Task requirements → Keeping every word in place, write out the entries that come next.

Dataset entries →
= Beginning of Section =

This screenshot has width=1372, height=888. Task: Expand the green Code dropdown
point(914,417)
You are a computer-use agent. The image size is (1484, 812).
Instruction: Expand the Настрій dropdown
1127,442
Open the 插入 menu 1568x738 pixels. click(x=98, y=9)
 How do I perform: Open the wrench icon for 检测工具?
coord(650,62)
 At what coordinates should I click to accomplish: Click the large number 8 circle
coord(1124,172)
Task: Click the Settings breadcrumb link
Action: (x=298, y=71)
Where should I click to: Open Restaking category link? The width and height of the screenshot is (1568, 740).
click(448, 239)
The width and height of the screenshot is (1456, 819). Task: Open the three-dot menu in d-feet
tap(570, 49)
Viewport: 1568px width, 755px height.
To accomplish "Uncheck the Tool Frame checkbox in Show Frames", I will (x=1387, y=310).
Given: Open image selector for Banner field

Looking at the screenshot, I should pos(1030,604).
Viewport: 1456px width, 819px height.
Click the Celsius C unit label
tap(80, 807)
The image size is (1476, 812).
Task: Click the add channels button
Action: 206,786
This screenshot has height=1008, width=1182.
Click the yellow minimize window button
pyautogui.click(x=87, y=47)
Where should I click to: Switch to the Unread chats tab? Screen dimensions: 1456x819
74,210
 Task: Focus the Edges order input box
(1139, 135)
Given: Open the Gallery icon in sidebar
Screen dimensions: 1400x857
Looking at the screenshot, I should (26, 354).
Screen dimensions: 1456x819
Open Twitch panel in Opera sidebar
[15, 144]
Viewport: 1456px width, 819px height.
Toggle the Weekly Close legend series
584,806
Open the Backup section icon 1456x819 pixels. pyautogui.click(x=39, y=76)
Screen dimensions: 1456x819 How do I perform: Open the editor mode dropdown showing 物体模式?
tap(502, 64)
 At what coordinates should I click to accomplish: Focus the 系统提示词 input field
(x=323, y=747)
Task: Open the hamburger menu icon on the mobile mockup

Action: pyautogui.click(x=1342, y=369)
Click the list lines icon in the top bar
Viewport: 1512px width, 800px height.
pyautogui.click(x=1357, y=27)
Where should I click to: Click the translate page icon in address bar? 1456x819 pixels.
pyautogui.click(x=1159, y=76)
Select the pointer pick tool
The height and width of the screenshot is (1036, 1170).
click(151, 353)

= End of Section =

Answer to this exercise →
This screenshot has width=1372, height=888. Task: Expand the green Code dropdown
point(914,417)
You are a computer-use agent. The image size is (1484, 812).
Instruction: Expand the Настрій dropdown
1127,442
Open the 插入 menu 1568x738 pixels. click(x=98, y=9)
 How do I perform: Open the wrench icon for 检测工具?
coord(650,62)
 At what coordinates should I click to accomplish: Click the large number 8 circle
coord(1124,172)
Task: Click the Settings breadcrumb link
Action: (x=298, y=71)
Where should I click to: Open Restaking category link? The width and height of the screenshot is (1568, 740).
click(448, 239)
The width and height of the screenshot is (1456, 819). Task: Open the three-dot menu in d-feet
tap(570, 49)
Viewport: 1568px width, 755px height.
To accomplish "Uncheck the Tool Frame checkbox in Show Frames", I will (x=1387, y=310).
Given: Open image selector for Banner field

Looking at the screenshot, I should pos(1030,604).
Viewport: 1456px width, 819px height.
Click the Celsius C unit label
tap(80, 807)
The image size is (1476, 812).
Task: Click the add channels button
Action: 206,786
This screenshot has height=1008, width=1182.
Click the yellow minimize window button
pyautogui.click(x=87, y=47)
Where should I click to: Switch to the Unread chats tab? Screen dimensions: 1456x819
74,210
 Task: Focus the Edges order input box
(1139, 135)
Given: Open the Gallery icon in sidebar
Screen dimensions: 1400x857
Looking at the screenshot, I should (26, 354).
Screen dimensions: 1456x819
Open Twitch panel in Opera sidebar
[15, 144]
Viewport: 1456px width, 819px height.
Toggle the Weekly Close legend series
584,806
Open the Backup section icon 1456x819 pixels. pyautogui.click(x=39, y=76)
Screen dimensions: 1456x819 How do I perform: Open the editor mode dropdown showing 物体模式?
tap(502, 64)
 At what coordinates should I click to accomplish: Focus the 系统提示词 input field
(x=323, y=747)
Task: Open the hamburger menu icon on the mobile mockup

Action: pyautogui.click(x=1342, y=369)
Click the list lines icon in the top bar
Viewport: 1512px width, 800px height.
pyautogui.click(x=1357, y=27)
Where should I click to: Click the translate page icon in address bar? 1456x819 pixels.
pyautogui.click(x=1159, y=76)
Select the pointer pick tool
The height and width of the screenshot is (1036, 1170).
click(151, 353)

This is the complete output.